Set 30 years after the original, Blade Runner 2049 will be released in October.
Meanwhile, Star Wars: The Last Jedi, the eighth film in a franchise that is four decades old, will be shown in December.
Traditionally, sequels do not make as much money as their originals, according to Richard Cooper, research director at Ampere Analysis.
However, the way the film industry is performing so far this year, it needs all the help it can get.
According to figures from Box Office Mojo, a website that monitors film receipts and cinema attendance, this summer has been damper than a blade runner's raincoat.
Only 208 films have been released in the US during the summer, down from the usual quota of about 250.
At $3.5bn (£2.7bn) so far this summer, total gross box office receipts are the worst since 2005, when another Star Wars film, Revenge of the Sith, was the year's biggest draw.
Although the summer season isn't over yet - this key period for the movie industry runs from the first Friday in May to Labor Day on 4 September - it is doubtful enough people will go to the cinema to compete with the same months in 2015 and 2016, when gross box office takings reached $4.4bn in each year.
This last weekend in the US was the worst at the box office since September 2001. "No need to sugar-coat it, this was a miserable weekend," said Box Office Mojo.
Cinema attendance is down 52% compared with last year at 385 million people, the poorest figure since Michael Keaton squeezed himself into rubber for Batman Returns and took on Michelle Pfeiffer's Catwoman in 1992.
Studio strategy
Mr Cooper says there are a number of reasons for the dip.
Firstly, he says: "There has been a change in terms of the movie studios' strategies. They are starting to look at the long-term life of a film."
So instead of relying solely on the big screen, studios also want the film to make money on the small screen through pay-TV.
What that means is that a blockbuster is released earlier in the season - such as this year's summer smash, Wonder Woman, which hit cinemas in May - so it can make it into homes while it is still riding the wave of success.
Mr Cooper also points out that this year's crop of films have found it hard to compete with the previous two years' stellar slate of movies.
Although the biggest grossing films in the summers of 2015 and 2016 were sequels, they drew the crowds in the US and overseas because, says Mr Cooper, "action films translate well internationally rather than drama which may have subtle nuances".

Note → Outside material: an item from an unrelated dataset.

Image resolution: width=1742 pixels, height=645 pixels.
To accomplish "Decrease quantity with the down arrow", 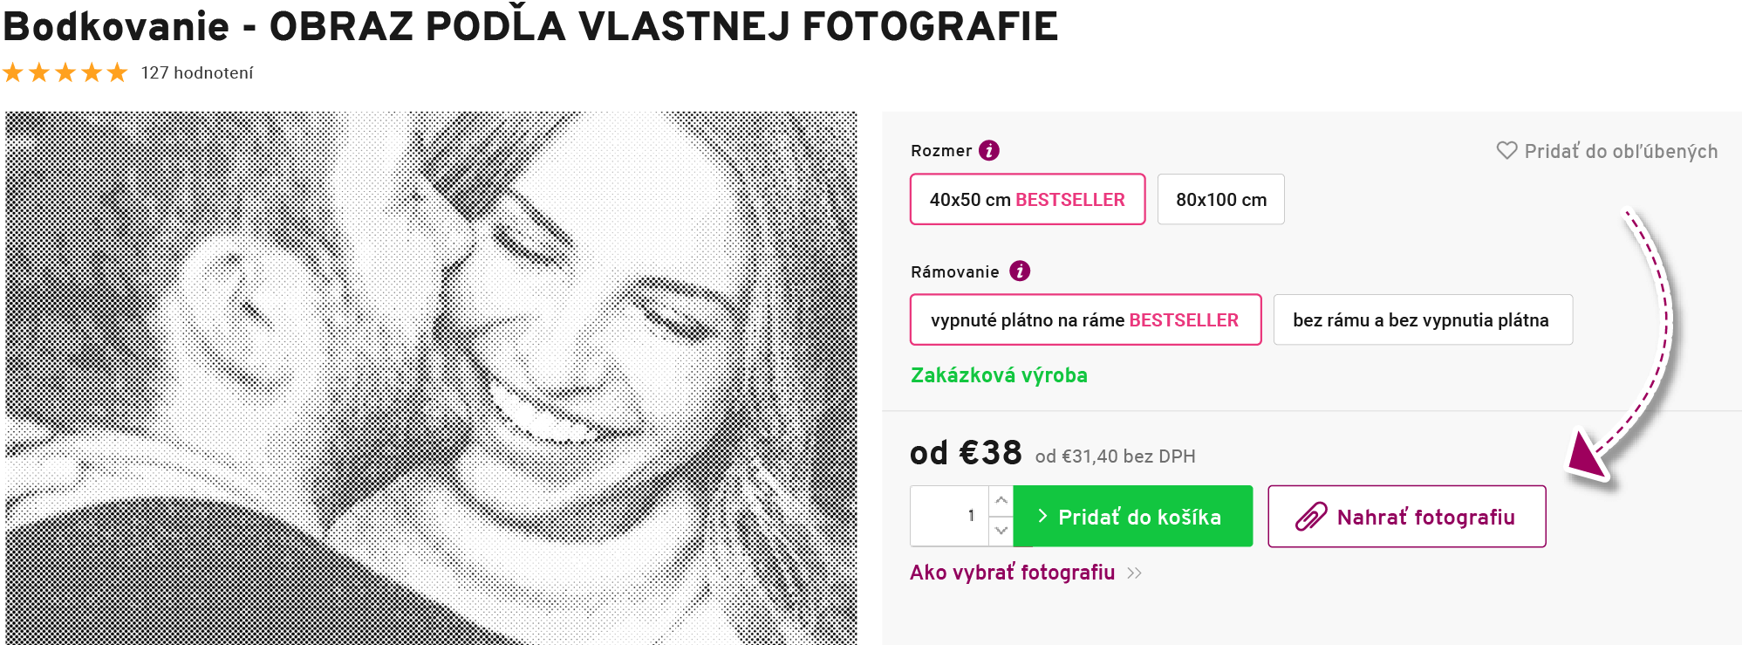I will pyautogui.click(x=1001, y=531).
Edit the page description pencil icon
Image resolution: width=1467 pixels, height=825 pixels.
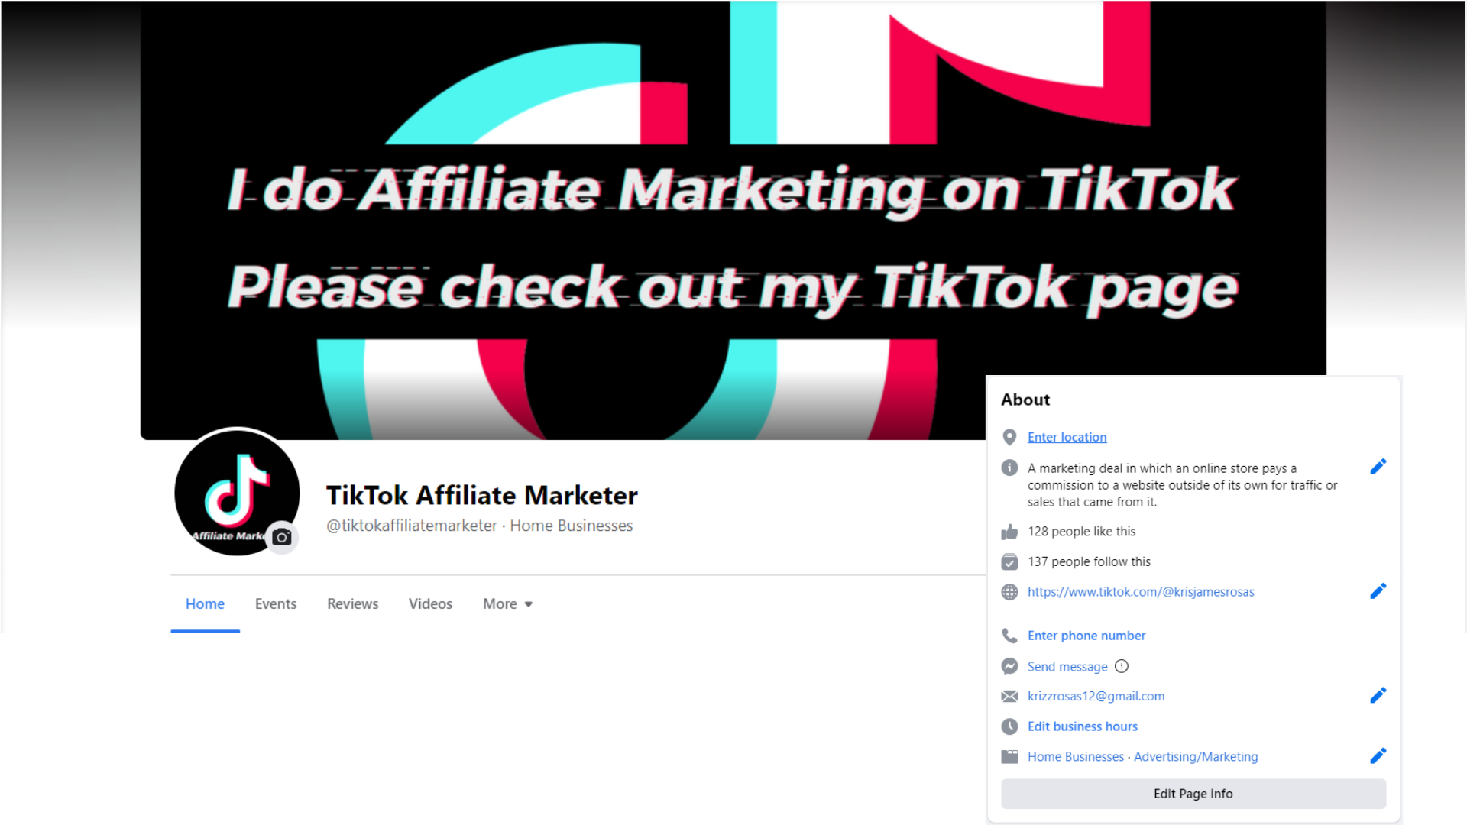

Last year, Finding Dory, a sequel to Finding Nemo, grossed $486.2m, while Captain America, Civil War, the third film in the series, took $408m. The year before, Jurassic World took $652.2m.
All is not lost for 2017.
As well as Star Wars and Blade Runner 2049, cinemagoers can look forward to having the life scared out of them by Pennywise the clown when Stephen King's It hits screens in September.
Should the movie studios be panicking about this data? "It isn't bad enough to panic," says Mr Cooper. "But it will raise some eyebrows."